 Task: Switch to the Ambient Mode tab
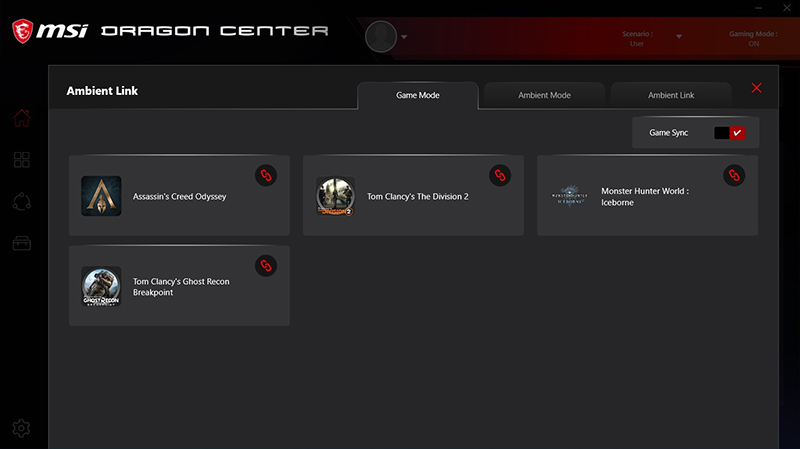click(x=544, y=95)
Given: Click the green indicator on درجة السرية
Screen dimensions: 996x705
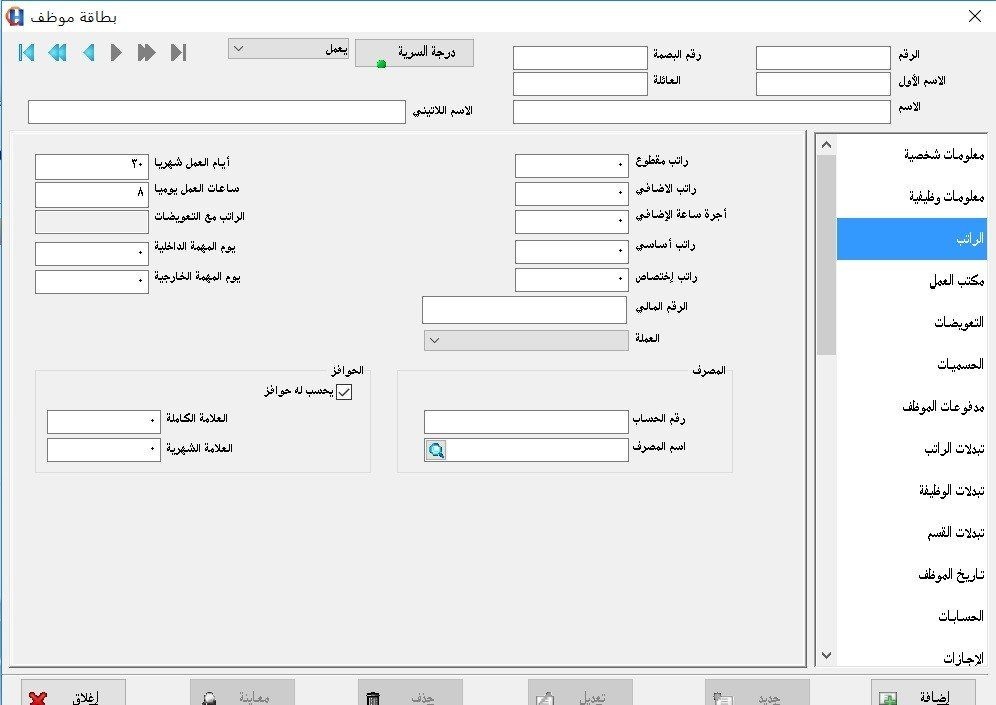Looking at the screenshot, I should (381, 64).
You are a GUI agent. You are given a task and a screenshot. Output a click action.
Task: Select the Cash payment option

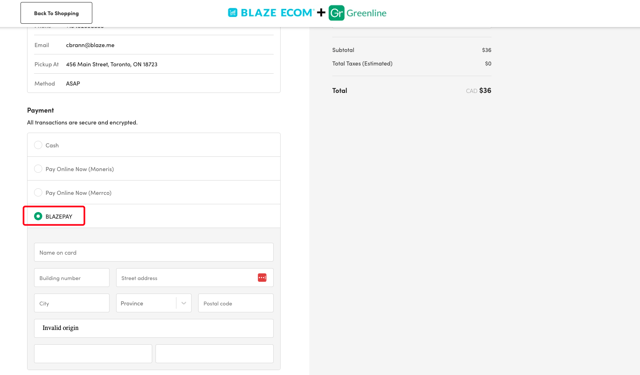pos(38,145)
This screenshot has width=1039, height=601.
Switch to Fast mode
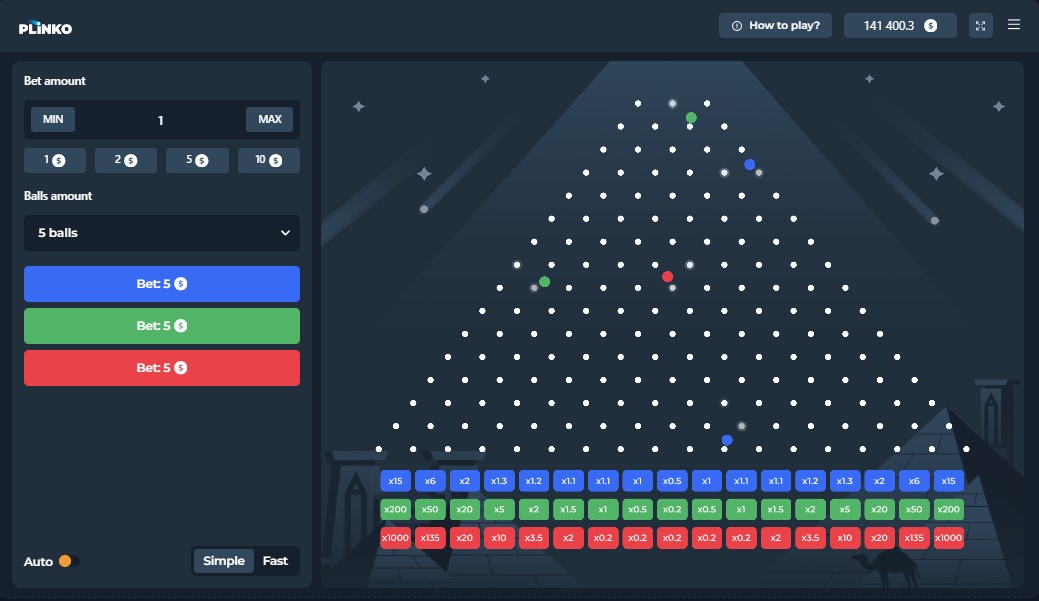275,561
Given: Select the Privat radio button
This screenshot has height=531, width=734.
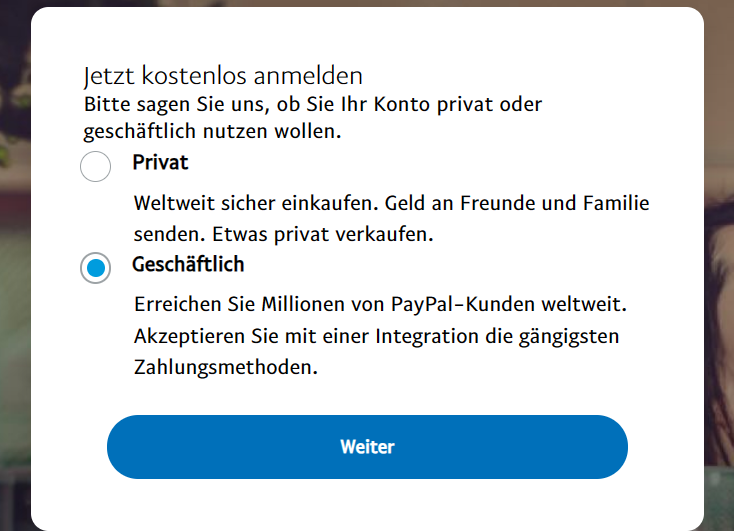Looking at the screenshot, I should tap(95, 167).
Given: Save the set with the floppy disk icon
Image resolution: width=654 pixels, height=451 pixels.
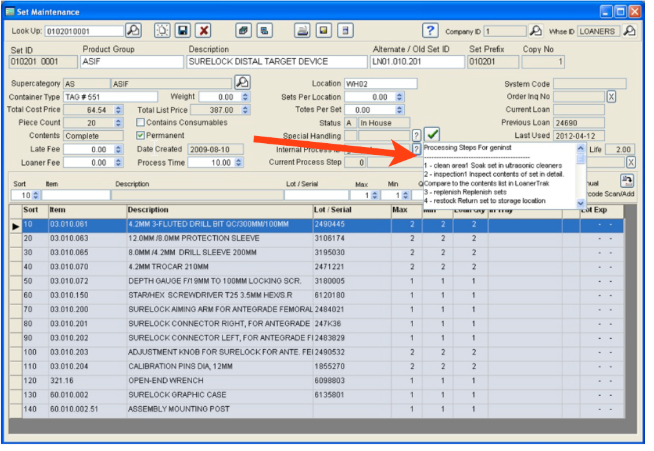Looking at the screenshot, I should click(183, 30).
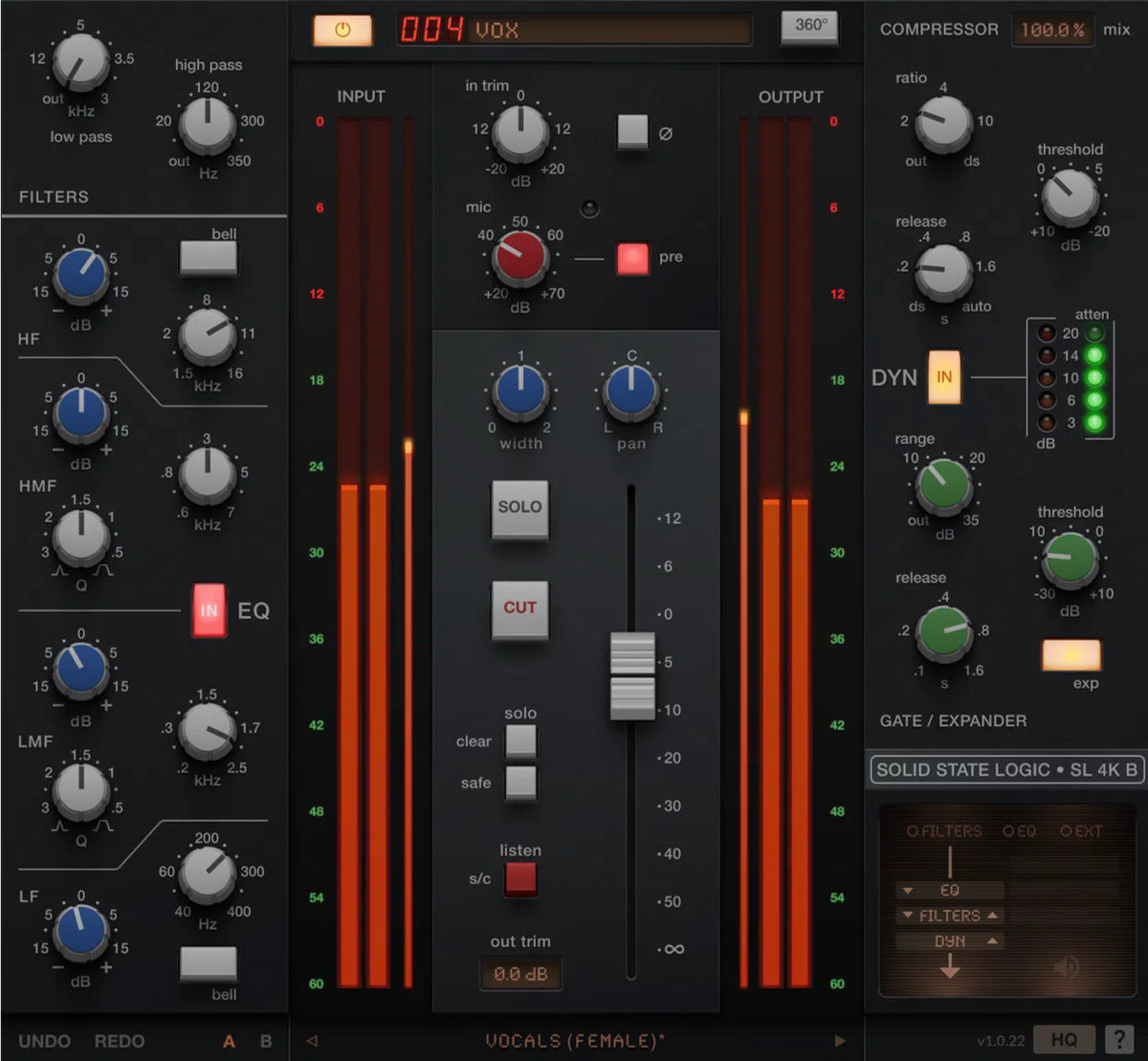
Task: Click the speaker icon in the routing display
Action: 1066,965
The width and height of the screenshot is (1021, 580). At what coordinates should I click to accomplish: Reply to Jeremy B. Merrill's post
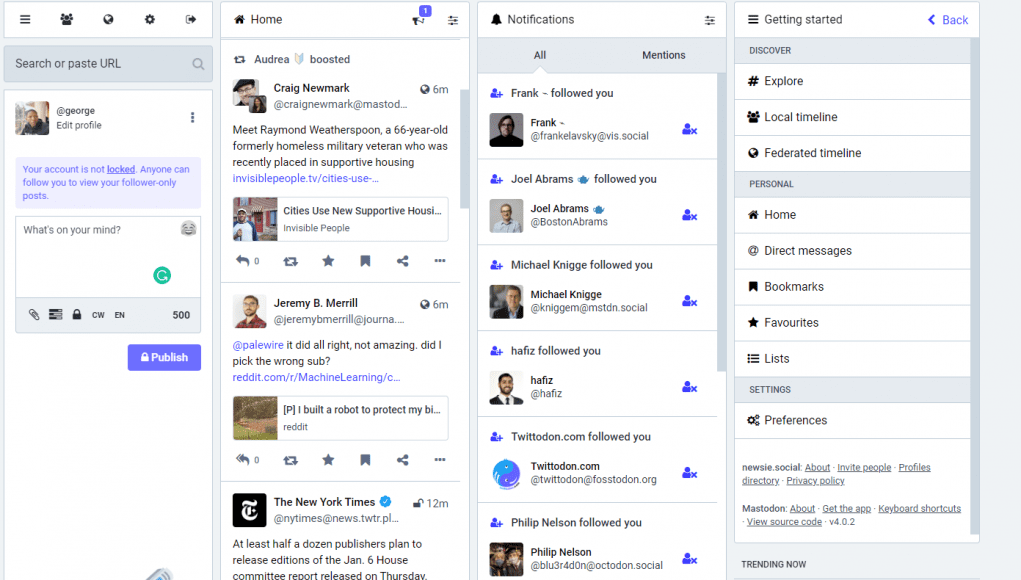(243, 460)
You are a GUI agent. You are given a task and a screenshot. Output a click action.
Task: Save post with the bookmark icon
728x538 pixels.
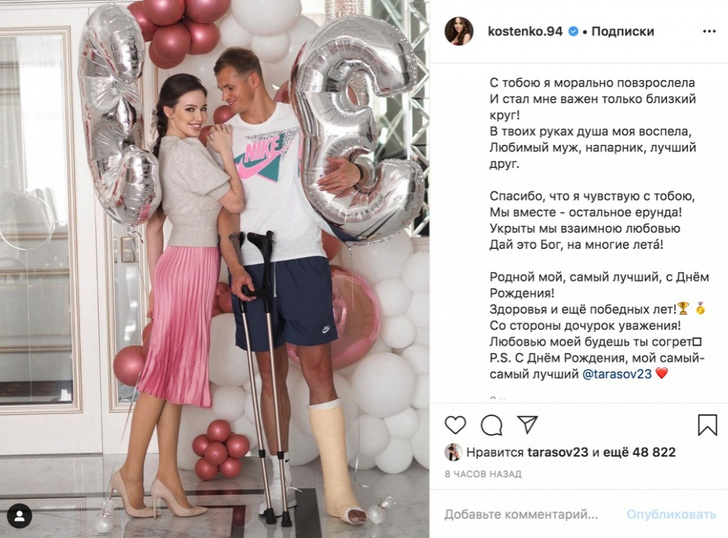(x=708, y=425)
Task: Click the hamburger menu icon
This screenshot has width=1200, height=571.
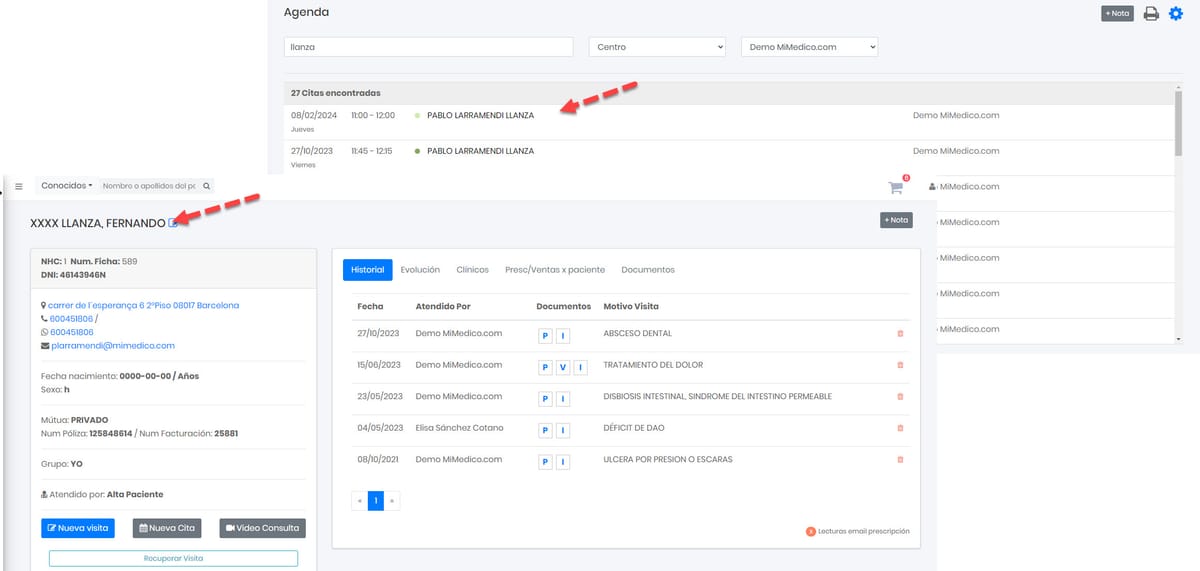Action: click(x=18, y=186)

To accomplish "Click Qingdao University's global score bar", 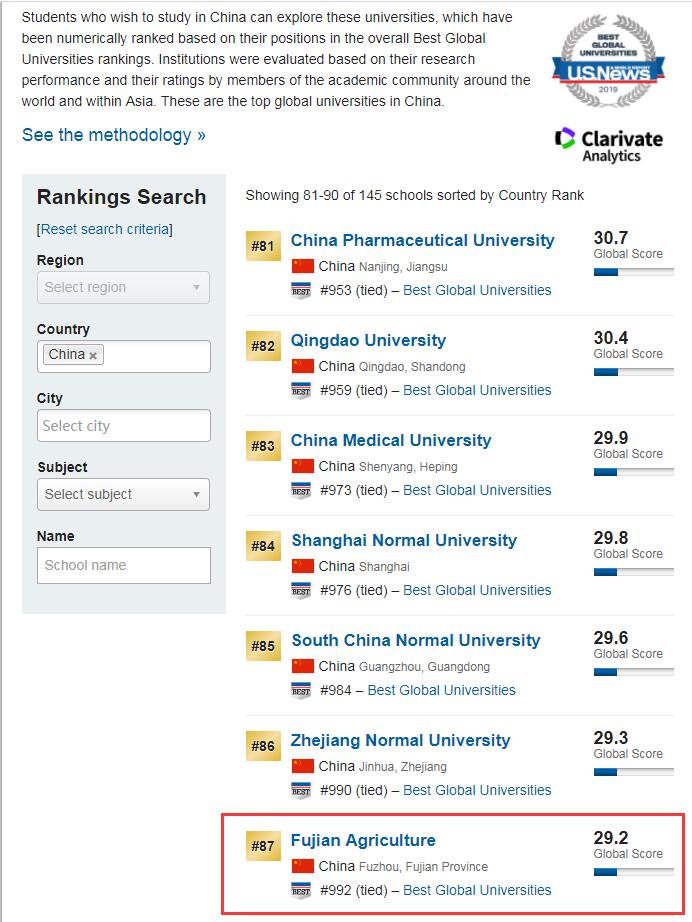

=== Try it ===
Copy every line of the listing above exactly. Leave each picture out.

=== Exercise output ===
 Task: Switch to the Ambient Mode tab
click(x=544, y=95)
Given: Click the green indicator on درجة السرية
Screen dimensions: 996x705
Looking at the screenshot, I should (381, 64).
You are a GUI agent. You are given a task and a screenshot. Output a click action.
Task: Select the Cash payment option

pos(38,145)
This screenshot has width=1039, height=601.
Switch to Fast mode
275,561
Given: Select the Privat radio button
This screenshot has height=531, width=734.
Looking at the screenshot, I should tap(95, 167).
Given: Save the set with the floppy disk icon
Image resolution: width=654 pixels, height=451 pixels.
Looking at the screenshot, I should click(183, 30).
Task: Click the speaker icon in the routing display
Action: 1066,965
The width and height of the screenshot is (1021, 580). At what coordinates should I click to accomplish: Reply to Jeremy B. Merrill's post
(243, 460)
You are a GUI agent. You are given a task and a screenshot. Output a click action.
Task: Save post with the bookmark icon
728x538 pixels.
(x=708, y=425)
Task: Click the hamburger menu icon
This screenshot has width=1200, height=571.
Action: click(x=18, y=186)

To accomplish "Click Qingdao University's global score bar", 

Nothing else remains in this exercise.